Near a farmhouse on the old toll road,
daffodils planted by the garden club

bow like falling stars along a roadside trail
someone once called harkness ridge.

The name was lost, but the ghosts remain:
elk, moose, lynx, porcupine. Tonight,
a coyote who is no moonlit apparition
improvises a musical riff in the low fog

and the half-wild creature beside me waits,
ears alert, fur on end. A snowshoe hare

dashes through the last sleek minute
of winter into the plush spring-melt,

past a congregation of owls nestled
in the soul of a tree, wingbeats hovering

above the quiet pond where beavers
built their lodge in arboreal waters

from the trudge & reach of spruce and fir,
towering trunks like sentient ships

under Ursa Major, the sign of the bear.
All of this exists without me, and yet

maybe something is changed by being here;
a place-name long forgotten, then recalled,
becomes the beginning of a pilgrimage
as I stumble upon a path toward the stars.

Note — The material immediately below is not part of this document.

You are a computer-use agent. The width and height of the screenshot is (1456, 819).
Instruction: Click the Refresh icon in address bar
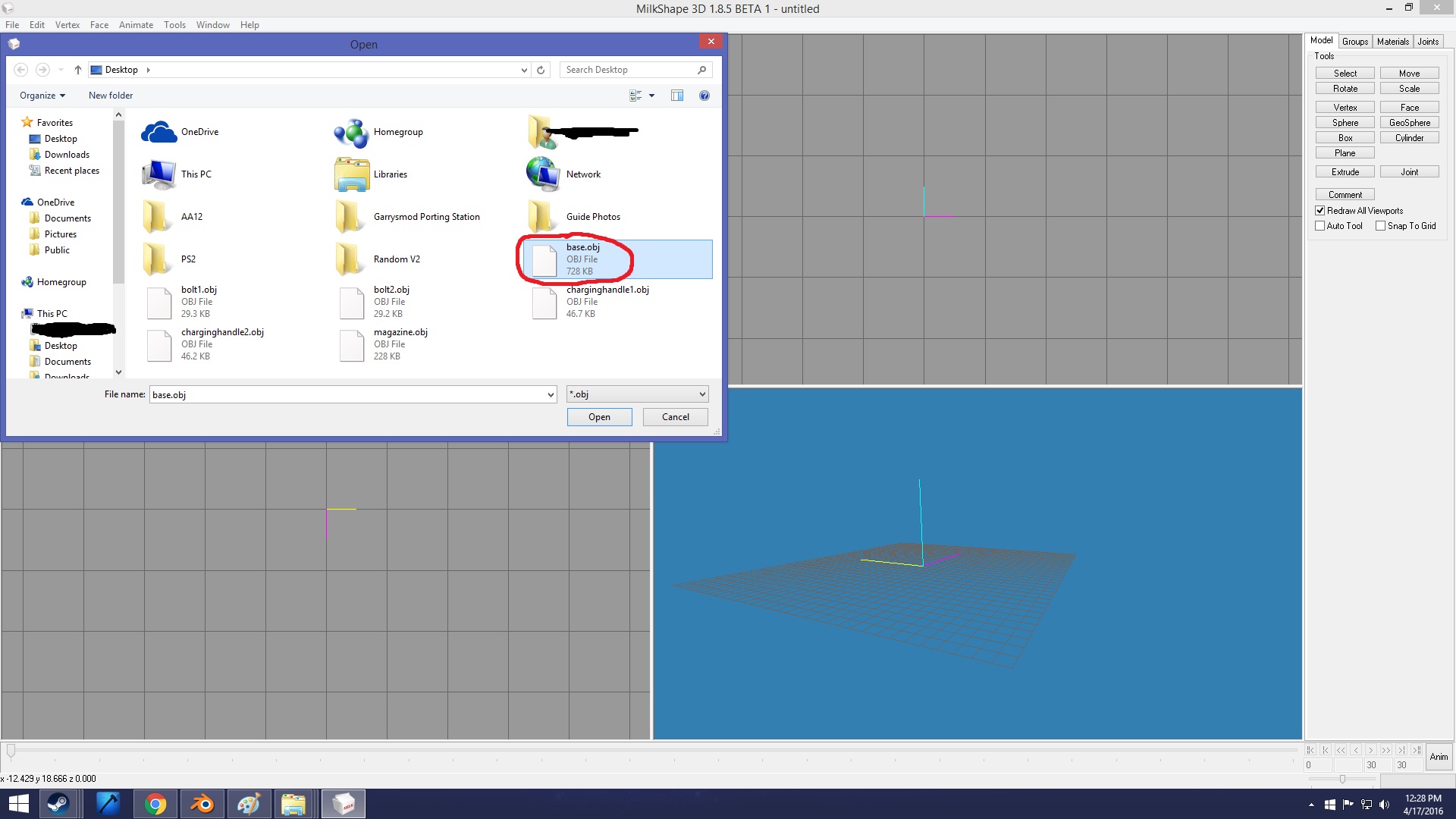coord(541,70)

My dog can hear each glinting animal
so this is not goodbye, only until we meet again

in this rare swift world, this quickening expanse,
this vanishing forest.

by Jenevieve Carlyn Hughes

Editor’s Note: This poem’s gorgeous imagery serves as a frame for the emotional thread that runs through the scene—where wonder and knowledge meet with respectful cordiality.

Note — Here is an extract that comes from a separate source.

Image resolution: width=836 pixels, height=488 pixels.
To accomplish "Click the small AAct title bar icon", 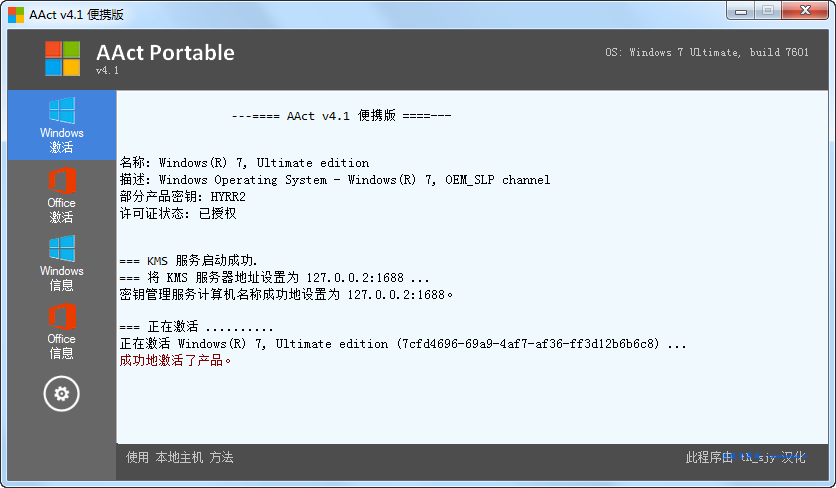I will click(16, 14).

2 responses to “Where the Woodlands Were by Jenevieve Carlyn Hughes”

  1. Lucie Winborne Avatar
    Lucie Winborne

    This is absolutely beautiful. Such setting of a mood and storytelling in relatively simple but powerful imagery.

  2. Kathleen M Chaffin Avatar
    Kathleen M Chaffin

    A very lovely poem. IMNSHO, it’s dragged down a bit by an excess of verbs but perhaps that’s a metaphor in itself of man’s ponderous destructive passage through this glorious world. Kudos.